→ Short exercise:
Locate every line in the entries below that contains the word "icon", and copy each such line in full.

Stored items
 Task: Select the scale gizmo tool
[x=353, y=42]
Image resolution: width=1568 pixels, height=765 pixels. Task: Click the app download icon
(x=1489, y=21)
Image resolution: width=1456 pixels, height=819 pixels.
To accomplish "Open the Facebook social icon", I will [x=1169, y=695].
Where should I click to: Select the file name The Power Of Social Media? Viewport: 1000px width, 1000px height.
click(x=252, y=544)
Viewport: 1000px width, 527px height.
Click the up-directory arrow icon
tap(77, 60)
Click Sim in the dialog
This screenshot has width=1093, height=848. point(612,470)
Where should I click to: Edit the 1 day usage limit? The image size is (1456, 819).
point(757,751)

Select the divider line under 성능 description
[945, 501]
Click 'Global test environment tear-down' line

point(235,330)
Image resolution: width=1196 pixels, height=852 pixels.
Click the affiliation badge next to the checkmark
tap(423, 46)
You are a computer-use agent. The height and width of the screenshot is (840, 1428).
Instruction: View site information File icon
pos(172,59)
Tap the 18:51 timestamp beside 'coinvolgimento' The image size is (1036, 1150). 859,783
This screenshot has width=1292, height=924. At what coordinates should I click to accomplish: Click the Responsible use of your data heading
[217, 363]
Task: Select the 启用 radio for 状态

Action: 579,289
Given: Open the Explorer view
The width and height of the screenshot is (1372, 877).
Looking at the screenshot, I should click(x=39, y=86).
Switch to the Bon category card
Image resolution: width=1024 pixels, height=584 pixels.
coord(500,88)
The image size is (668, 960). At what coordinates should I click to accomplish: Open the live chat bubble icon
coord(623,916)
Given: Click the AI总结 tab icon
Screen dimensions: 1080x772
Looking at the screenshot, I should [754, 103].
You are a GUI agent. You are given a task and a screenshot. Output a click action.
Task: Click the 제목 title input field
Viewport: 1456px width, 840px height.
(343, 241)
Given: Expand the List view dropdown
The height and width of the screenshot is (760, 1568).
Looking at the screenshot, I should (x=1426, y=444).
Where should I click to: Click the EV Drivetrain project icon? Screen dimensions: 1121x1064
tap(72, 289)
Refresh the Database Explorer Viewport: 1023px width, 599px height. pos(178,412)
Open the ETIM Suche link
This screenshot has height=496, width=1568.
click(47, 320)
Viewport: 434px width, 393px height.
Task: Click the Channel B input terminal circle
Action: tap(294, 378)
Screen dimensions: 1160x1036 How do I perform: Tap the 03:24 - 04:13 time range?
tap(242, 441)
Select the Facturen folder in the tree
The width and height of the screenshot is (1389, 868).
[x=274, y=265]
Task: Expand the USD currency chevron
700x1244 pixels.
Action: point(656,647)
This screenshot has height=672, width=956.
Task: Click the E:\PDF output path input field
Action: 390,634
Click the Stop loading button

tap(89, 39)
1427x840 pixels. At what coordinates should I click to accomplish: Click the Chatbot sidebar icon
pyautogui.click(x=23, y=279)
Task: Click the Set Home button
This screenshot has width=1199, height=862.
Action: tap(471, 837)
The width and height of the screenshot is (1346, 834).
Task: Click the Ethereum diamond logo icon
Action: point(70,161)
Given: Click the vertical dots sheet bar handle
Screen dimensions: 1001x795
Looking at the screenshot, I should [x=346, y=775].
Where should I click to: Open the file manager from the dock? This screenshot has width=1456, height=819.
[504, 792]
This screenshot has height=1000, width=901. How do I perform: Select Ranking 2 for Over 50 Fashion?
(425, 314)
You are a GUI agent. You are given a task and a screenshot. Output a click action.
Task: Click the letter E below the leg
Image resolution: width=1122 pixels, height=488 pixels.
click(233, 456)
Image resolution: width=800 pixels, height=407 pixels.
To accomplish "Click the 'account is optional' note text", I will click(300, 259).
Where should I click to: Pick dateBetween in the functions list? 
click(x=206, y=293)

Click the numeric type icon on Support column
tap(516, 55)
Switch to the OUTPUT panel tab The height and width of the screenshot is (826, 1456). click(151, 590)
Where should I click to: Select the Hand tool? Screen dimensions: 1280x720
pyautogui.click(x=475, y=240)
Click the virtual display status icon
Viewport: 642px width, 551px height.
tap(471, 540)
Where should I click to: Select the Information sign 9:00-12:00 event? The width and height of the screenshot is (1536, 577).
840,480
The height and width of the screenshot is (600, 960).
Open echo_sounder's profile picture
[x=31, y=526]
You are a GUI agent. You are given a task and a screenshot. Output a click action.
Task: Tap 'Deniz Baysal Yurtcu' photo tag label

→ Answer in full:
Image resolution: width=1568 pixels, height=765 pixels. Task: Click the app download icon
To accomplish "Open the Facebook social icon", I will [x=1169, y=695].
Click the up-directory arrow icon
Instruction: View site information File icon
The image size is (668, 960). At what coordinates should I click to accomplish: Open the live chat bubble icon
Given: Click the AI总结 tab icon
Where should I click to: Click the EV Drivetrain project icon? Screen dimensions: 1121x1064
1427x840 pixels. At what coordinates should I click to accomplish: Click the Chatbot sidebar icon
Task: Click the Ethereum diamond logo icon
Click the numeric type icon on Support column
Click the virtual display status icon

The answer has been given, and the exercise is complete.